Directive | Rewrite the stretch of the listing from the line containing "I will point(201,177)." through the line containing "tap(868, 99)" as a Markdown table with the columns Row and Line, omitting blank lines.

Provided records |
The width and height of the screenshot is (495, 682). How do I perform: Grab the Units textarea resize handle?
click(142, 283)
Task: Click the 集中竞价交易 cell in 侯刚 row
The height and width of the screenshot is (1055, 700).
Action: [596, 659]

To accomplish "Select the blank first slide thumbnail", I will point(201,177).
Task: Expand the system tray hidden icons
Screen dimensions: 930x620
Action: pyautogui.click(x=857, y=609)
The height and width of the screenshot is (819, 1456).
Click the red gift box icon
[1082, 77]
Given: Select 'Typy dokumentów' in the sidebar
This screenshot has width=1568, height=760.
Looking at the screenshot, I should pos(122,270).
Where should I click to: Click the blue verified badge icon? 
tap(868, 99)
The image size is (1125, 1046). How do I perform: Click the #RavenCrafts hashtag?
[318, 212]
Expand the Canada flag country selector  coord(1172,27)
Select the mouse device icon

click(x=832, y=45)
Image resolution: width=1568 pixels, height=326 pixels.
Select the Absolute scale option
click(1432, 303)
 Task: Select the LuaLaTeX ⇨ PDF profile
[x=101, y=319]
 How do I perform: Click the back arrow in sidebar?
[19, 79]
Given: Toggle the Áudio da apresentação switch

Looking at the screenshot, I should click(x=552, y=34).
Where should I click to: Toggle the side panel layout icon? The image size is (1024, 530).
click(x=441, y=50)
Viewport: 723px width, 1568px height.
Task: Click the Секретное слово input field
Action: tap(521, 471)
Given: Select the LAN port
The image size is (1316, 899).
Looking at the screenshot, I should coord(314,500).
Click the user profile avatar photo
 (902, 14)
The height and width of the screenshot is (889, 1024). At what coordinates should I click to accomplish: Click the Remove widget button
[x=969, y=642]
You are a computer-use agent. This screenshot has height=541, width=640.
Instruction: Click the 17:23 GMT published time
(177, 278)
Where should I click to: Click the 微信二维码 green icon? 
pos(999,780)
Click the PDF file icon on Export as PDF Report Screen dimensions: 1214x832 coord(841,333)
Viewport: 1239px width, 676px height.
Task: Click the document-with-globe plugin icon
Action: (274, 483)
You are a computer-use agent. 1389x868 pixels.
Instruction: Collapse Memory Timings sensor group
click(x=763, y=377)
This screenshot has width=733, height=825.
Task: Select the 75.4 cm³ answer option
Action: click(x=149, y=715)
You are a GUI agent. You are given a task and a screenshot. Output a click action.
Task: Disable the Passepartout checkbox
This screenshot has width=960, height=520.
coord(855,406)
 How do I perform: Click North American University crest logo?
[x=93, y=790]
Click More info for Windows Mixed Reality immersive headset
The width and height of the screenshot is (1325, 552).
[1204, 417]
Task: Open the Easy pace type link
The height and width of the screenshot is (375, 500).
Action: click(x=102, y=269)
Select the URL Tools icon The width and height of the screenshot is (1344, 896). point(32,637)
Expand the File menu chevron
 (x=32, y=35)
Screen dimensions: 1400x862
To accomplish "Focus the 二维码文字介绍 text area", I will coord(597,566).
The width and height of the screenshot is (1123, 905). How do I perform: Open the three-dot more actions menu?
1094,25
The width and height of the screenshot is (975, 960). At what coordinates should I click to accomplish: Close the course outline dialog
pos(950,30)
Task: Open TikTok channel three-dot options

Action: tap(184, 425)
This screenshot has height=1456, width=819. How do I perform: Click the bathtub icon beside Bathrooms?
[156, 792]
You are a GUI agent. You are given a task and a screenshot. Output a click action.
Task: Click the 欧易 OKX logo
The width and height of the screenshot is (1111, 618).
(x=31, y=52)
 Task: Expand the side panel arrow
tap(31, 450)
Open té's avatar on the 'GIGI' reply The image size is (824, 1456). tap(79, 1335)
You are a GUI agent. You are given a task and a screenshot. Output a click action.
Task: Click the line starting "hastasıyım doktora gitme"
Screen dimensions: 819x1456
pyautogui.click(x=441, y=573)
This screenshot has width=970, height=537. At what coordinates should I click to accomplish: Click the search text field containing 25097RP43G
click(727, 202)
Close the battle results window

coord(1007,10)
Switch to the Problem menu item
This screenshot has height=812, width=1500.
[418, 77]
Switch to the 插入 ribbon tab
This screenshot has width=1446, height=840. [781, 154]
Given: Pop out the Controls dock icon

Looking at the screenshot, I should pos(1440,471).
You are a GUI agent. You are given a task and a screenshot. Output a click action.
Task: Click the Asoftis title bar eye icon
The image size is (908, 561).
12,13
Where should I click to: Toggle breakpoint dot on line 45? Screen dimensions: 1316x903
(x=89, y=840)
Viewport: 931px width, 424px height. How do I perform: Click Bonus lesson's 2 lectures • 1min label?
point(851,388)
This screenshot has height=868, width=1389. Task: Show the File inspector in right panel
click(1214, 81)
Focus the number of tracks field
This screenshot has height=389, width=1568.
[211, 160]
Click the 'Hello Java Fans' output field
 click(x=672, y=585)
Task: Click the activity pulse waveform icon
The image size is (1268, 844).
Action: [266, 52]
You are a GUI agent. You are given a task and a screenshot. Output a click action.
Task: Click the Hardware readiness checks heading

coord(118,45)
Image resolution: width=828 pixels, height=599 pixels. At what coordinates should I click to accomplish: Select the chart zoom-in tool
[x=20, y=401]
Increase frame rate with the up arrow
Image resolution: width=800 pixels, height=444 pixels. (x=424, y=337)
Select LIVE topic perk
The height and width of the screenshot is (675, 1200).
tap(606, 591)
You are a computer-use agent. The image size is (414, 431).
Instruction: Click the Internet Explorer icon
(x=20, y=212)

Solution for this problem |
| Row | Line |
|---|---|
| 1 | To accomplish "Select the blank first slide thumbnail", I will point(201,177). |
| 2 | Task: Expand the system tray hidden icons |
| 3 | Screen dimensions: 930x620 |
| 4 | Action: pyautogui.click(x=857, y=609) |
| 5 | The height and width of the screenshot is (819, 1456). |
| 6 | Click the red gift box icon |
| 7 | [1082, 77] |
| 8 | Given: Select 'Typy dokumentów' in the sidebar |
| 9 | This screenshot has width=1568, height=760. |
| 10 | Looking at the screenshot, I should pos(122,270). |
| 11 | Where should I click to: Click the blue verified badge icon?  |
| 12 | tap(868, 99) |